**Brief**.
Does each statement agree with the court opinion that follows? (a) The Personnel Board approved reversing Chavez's termination. (b) The prisoner was facing Chavez when Chavez struck him. (c) The incident took place in the evening of July 13, 1994. For each, answer yes or no and quote the deciding words.

**Passage**.
1997 -NMCA- 54, City of Albuquerque v. Chavez

Decision Date01 April 1997
Docket NumberNo. 17356,17356
Citation941 P.2d 509,1997 NMCA 54,123 N.M. 428
Parties, 1997 -NMCA- 54 CITY OF ALBUQUERQUE, Petitioner-Appellee, v. Joseph CHAVEZ, Respondent-Appellant.
CourtCourt of Appeals of New Mexico
OPINION

FLORES, Judge.

¶1 Joseph Chavez (Chavez), a corrections officer for the City of Albuquerque (the City), was terminated from his employment. After a hearing, the hearing officer ultimately recommended, and the Personnel Board (the Board) approved, reversal of Chavez's termination. The City appealed to the district court, which found that the hearing officer "was not impartial," and remanded for a new hearing. On interlocutory appeal, we take this opportunity to address when, as a matter of law, a hearing officer should disqualify himself or herself on an issue of bias, and by what standard a court should review that decision for error. We affirm the district court and remand for a fair hearing.

I. FACTUAL AND PROCEDURAL BACKGROUND

¶2 The City terminated Chavez from his position as a corrections officer at the Bernalillo County Detention Center (BCDC) for applying excessive force to a prisoner. In the early morning hours of July 13, 1994, Chavez was recorded on BCDC surveillance video running toward a prisoner from behind, striking the prisoner, and propelling the prisoner's upper body into the wall. At the time of this incident, the prisoner was on the phone with his back to Chavez, and was moving away from Chavez, apparently unaware of his approach. Several other guards became involved in the altercation that ensued. Following the struggle, the video shows Chavez carrying the prone prisoner by the handcuffs, shackled and face down, into a holding cell. In Chavez's report of the incident filed later that same night, he stated that he applied force because the prisoner "advanced toward me in an aggressive manner."

¶3 The director of BCDC terminated Chavez after an independently-contracted internal affairs investigation, and a pre-determination hearing based on Chavez's conduct, his prior record of similar conduct, and the conflict between the video record and Chavez's report of the incident.

**Data provided**.
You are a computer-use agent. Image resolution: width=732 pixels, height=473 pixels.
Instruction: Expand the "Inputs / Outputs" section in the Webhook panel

**Written answer**.
(a) Yes: "the hearing officer ultimately recommended, and the Personnel Board (the Board) approved, reversal of Chavez's termination"
(b) No: "the prisoner was on the phone with his back to Chavez"
(c) No: "In the early morning hours of July 13, 1994"